To date, I have breastfed for 19 months, 3 weeks and 1 day or so my Lilypie counter tells me. I have weathered through some episodes of mastitis, some episodes of Baby J rejecting the breast, the breast pump breaking down, pump parts mysteriously disappearing, travelling-expressing and storing milk in Bali, dumping milk into milk baths in Phuket , expressing on the flights to Melbourne and Las Vegas and many other adventures. I was aiming to hit 2 years but I'm not sure if I'll get there.
The reason is that my milk supply's taken quite a dip, regardless of all the support I have given it with medication and herbal supplements. It might be long term exhaustion, it might be the running around I do everyday despite the fact that I'm not working, it might be the fact that I try not to give in to all my culinary cravings or it might just be that it's time and the hormones have made the decision for me.
It will be a relief in some ways. I will be able to go to bed when I'm sleepy rather than go to bed an hour past sleepy. I will be able to fit into my pre-pregnancy bras, assuming the boobs are obedient and shrink like they are supposed to. I won't have to divide my days into 6 hour blocks and be stuck for half an hour a time to a machine extracting milk out of me. I will be able to travel without nursing equipment and incurring strange looks at customs when my bag goes through the x-ray machine. I will not need to constantly worry that the twins are consuming bad milk, especially at night when their milk is warmed up and left for a while before they drink it. I will also stop destroying the environment by packing my milk into milk bags that cannot be recycled and will stop spending a fortune buying the aforementioned milk bags.

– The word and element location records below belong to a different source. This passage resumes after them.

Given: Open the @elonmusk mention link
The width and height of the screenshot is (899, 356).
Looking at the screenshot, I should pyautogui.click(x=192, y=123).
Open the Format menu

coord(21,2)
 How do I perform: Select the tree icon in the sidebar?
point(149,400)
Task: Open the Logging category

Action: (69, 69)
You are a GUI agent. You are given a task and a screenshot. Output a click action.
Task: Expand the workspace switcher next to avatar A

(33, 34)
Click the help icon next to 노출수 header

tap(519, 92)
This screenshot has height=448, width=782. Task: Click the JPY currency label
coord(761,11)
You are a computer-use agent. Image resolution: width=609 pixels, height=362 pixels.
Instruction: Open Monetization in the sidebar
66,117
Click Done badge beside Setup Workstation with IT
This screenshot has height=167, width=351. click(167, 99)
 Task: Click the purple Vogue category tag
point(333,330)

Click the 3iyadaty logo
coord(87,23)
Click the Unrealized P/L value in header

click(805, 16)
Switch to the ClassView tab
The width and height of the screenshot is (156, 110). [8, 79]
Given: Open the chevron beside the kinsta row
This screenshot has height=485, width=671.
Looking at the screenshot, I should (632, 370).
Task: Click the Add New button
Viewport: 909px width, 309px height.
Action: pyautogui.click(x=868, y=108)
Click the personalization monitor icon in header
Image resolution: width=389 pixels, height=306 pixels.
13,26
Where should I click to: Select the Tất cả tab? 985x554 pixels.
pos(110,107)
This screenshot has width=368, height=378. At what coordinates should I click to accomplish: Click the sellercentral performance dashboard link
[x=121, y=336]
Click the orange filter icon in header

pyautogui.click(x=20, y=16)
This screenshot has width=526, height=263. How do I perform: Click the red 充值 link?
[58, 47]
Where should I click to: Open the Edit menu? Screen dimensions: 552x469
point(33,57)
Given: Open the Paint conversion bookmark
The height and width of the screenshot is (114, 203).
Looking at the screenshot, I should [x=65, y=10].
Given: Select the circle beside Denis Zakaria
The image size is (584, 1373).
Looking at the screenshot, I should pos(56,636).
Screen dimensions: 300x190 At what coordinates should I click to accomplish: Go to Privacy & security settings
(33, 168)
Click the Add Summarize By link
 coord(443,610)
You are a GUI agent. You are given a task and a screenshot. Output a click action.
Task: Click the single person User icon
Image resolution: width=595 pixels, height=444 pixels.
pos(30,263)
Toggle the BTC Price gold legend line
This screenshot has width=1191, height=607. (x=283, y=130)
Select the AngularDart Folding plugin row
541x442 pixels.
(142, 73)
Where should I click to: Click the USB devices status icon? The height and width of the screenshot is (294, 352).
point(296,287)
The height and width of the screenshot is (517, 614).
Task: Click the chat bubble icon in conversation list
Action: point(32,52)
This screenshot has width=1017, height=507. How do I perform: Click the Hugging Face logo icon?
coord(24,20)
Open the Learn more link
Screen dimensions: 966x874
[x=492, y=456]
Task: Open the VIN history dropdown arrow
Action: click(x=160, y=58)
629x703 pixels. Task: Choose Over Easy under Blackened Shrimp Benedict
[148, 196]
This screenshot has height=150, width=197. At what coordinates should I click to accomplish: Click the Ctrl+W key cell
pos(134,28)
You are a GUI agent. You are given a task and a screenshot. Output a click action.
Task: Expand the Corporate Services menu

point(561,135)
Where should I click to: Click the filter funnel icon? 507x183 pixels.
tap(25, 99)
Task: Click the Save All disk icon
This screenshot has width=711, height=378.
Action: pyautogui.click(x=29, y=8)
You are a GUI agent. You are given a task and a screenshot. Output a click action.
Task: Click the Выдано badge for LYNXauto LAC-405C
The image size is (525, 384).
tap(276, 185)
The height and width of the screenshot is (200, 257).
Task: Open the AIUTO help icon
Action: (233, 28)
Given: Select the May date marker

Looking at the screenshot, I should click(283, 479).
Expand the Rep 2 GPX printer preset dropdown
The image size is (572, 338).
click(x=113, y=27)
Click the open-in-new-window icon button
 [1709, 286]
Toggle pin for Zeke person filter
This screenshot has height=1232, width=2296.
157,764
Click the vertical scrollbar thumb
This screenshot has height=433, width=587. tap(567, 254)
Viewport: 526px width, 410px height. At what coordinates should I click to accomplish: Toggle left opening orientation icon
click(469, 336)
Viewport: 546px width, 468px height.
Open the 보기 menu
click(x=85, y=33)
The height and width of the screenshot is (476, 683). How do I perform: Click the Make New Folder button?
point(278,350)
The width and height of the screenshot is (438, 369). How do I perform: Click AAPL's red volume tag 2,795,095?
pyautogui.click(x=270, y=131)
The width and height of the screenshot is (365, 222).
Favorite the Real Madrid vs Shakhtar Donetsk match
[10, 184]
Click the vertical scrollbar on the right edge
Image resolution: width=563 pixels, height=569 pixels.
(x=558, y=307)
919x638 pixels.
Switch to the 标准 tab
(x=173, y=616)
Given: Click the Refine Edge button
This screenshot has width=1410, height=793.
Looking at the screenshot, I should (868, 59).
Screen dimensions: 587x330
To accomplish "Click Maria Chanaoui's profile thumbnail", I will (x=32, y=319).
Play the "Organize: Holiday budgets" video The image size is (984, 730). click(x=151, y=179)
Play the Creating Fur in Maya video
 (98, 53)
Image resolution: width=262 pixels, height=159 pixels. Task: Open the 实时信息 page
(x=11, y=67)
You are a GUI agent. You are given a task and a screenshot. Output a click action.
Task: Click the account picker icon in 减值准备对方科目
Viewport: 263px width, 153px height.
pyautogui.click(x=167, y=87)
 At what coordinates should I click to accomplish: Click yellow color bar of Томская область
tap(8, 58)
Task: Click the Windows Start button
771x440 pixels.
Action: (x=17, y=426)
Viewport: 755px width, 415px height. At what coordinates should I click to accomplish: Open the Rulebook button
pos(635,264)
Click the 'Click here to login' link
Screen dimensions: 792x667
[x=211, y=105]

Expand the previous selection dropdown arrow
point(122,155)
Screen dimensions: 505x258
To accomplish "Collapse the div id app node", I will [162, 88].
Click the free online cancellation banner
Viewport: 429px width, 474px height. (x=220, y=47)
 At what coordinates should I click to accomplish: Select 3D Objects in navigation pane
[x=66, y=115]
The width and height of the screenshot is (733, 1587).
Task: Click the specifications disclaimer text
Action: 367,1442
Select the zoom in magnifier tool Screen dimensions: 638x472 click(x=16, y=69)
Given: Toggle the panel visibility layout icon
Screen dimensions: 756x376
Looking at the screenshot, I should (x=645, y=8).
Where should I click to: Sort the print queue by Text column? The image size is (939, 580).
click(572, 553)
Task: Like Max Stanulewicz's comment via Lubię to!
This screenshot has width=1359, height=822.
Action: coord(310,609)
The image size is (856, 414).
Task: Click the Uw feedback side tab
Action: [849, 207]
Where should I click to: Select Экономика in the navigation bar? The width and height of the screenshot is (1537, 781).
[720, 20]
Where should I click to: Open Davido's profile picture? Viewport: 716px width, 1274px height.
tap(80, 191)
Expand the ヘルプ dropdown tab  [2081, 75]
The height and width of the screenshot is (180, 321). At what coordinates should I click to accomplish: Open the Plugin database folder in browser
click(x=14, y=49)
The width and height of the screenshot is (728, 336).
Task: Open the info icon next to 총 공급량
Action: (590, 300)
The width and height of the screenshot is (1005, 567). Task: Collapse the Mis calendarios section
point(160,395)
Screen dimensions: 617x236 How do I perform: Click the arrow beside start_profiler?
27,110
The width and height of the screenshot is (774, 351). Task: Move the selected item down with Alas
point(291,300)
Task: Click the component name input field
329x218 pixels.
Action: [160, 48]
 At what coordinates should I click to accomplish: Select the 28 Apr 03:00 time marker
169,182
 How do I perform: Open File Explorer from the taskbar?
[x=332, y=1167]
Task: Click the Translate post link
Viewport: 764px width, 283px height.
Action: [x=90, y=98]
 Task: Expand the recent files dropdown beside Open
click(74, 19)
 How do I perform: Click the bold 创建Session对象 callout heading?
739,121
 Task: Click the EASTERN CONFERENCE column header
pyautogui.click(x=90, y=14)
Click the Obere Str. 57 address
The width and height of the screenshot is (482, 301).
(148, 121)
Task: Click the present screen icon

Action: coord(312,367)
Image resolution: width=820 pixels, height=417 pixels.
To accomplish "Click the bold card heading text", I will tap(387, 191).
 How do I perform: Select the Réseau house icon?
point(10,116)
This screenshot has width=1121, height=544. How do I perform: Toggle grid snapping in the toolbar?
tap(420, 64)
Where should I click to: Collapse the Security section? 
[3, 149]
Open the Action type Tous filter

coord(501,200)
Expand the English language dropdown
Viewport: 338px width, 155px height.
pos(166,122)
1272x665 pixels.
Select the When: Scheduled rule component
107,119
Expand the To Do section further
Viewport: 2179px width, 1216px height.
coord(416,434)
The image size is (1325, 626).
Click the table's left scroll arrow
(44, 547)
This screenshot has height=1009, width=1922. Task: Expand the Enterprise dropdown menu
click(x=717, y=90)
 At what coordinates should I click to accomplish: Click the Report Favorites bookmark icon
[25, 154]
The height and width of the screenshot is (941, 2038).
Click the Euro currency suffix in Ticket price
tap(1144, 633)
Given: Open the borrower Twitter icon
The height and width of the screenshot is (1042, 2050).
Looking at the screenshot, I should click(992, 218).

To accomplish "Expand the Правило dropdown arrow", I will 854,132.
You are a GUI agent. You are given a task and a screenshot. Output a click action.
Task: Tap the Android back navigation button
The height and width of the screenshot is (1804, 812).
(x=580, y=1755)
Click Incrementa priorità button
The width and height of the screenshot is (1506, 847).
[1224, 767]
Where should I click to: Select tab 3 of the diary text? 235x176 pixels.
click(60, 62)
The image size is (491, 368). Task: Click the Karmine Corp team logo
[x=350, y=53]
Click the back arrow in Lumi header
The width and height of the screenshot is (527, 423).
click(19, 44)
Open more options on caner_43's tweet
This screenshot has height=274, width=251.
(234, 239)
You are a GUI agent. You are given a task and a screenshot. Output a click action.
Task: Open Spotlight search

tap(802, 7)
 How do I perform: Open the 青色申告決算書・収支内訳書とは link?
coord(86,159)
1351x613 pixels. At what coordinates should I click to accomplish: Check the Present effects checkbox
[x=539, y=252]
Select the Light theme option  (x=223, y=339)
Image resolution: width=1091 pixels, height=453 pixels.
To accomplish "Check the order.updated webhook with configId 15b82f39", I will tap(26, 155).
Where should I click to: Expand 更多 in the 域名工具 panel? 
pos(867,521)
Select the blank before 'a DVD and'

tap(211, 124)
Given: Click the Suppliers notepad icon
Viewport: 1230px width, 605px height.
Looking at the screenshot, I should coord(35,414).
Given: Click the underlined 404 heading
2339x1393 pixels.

On the flip side, I will be sad. Instead of spending a fortune on milk bags, I will spend an even greater fortune buying formula. I will have to forgo the antibodies that breastmilk affords the twins. I worry about them falling sick more; now when they fall sick, I ramp up the amount of fresh breast milk they get. Even if it doesn't really do much good, it makes me feel better. I will miss the time when Baby J snuggles up to me and feeds. Evan gave that up a long time ago but gets a big kick out of watching me express. I will miss Baby J asking for "meeyurk" and tugging at my top. I will miss knowing that I am burning an extra 500 calories by not doing much else than being a human milk machine. I will miss not having to worry as much about my weight and not being able to find time to exercise. Someone said I should convert the time I express into time exercising, but I don't really know about that one yet. I will get my periods in full force and all and sundry that comes with it. Neither Packrat nor I are looking forward to that.
I'm still trying to prolong it. Part of me wants to just let it be. After all, they will be 20 months in a couple of days. But the other part of me, I think the dogged part of me is loath to give up this part of me.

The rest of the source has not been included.